Please write out the data below once more, exactly as it stands.

━━━ DATA SECTION

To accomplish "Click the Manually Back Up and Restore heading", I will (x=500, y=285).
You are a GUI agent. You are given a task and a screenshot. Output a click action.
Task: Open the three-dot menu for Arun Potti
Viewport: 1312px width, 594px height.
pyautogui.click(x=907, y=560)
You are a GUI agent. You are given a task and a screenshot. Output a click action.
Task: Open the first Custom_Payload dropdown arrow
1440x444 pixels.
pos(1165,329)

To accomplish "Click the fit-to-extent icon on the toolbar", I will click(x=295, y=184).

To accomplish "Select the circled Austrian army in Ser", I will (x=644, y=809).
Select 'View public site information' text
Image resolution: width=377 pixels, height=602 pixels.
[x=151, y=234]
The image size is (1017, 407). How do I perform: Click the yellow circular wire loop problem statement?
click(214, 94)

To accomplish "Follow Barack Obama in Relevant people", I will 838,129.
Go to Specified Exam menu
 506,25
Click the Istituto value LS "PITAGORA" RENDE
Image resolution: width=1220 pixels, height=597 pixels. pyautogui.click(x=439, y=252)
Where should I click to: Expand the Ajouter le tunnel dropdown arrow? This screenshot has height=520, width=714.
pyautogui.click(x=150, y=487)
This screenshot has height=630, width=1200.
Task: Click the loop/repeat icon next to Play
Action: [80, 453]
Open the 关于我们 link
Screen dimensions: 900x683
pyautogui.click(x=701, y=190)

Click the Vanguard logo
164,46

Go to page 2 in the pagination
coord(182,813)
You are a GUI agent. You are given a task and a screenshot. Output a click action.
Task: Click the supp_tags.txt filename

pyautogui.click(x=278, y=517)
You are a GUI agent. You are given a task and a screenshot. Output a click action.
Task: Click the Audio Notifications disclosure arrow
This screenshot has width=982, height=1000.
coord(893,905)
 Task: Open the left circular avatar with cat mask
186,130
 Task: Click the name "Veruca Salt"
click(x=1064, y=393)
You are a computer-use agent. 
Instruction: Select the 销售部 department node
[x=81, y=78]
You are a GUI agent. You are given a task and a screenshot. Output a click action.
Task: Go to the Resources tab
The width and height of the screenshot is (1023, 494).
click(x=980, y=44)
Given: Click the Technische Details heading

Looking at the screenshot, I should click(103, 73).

━━━━━━

PROBLEM SOLUTION:
To accomplish "Click the Manually Back Up and Restore heading", I will (x=500, y=285).
You are a GUI agent. You are given a task and a screenshot. Output a click action.
Task: Open the three-dot menu for Arun Potti
Viewport: 1312px width, 594px height.
pyautogui.click(x=907, y=560)
You are a GUI agent. You are given a task and a screenshot. Output a click action.
Task: Open the first Custom_Payload dropdown arrow
1440x444 pixels.
pos(1165,329)

To accomplish "Click the fit-to-extent icon on the toolbar", I will click(x=295, y=184).

To accomplish "Select the circled Austrian army in Ser", I will (x=644, y=809).
Select 'View public site information' text
Image resolution: width=377 pixels, height=602 pixels.
[x=151, y=234]
The image size is (1017, 407). How do I perform: Click the yellow circular wire loop problem statement?
click(214, 94)

To accomplish "Follow Barack Obama in Relevant people", I will 838,129.
Go to Specified Exam menu
 506,25
Click the Istituto value LS "PITAGORA" RENDE
Image resolution: width=1220 pixels, height=597 pixels. pyautogui.click(x=439, y=252)
Where should I click to: Expand the Ajouter le tunnel dropdown arrow? This screenshot has height=520, width=714.
pyautogui.click(x=150, y=487)
This screenshot has height=630, width=1200.
Task: Click the loop/repeat icon next to Play
Action: [80, 453]
Open the 关于我们 link
Screen dimensions: 900x683
pyautogui.click(x=701, y=190)

Click the Vanguard logo
164,46

Go to page 2 in the pagination
coord(182,813)
You are a GUI agent. You are given a task and a screenshot. Output a click action.
Task: Click the supp_tags.txt filename

pyautogui.click(x=278, y=517)
You are a GUI agent. You are given a task and a screenshot. Output a click action.
Task: Click the Audio Notifications disclosure arrow
This screenshot has width=982, height=1000.
coord(893,905)
 Task: Open the left circular avatar with cat mask
186,130
 Task: Click the name "Veruca Salt"
click(x=1064, y=393)
You are a computer-use agent. 
Instruction: Select the 销售部 department node
[x=81, y=78]
You are a GUI agent. You are given a task and a screenshot. Output a click action.
Task: Go to the Resources tab
The width and height of the screenshot is (1023, 494).
click(x=980, y=44)
Given: Click the Technische Details heading

Looking at the screenshot, I should click(103, 73).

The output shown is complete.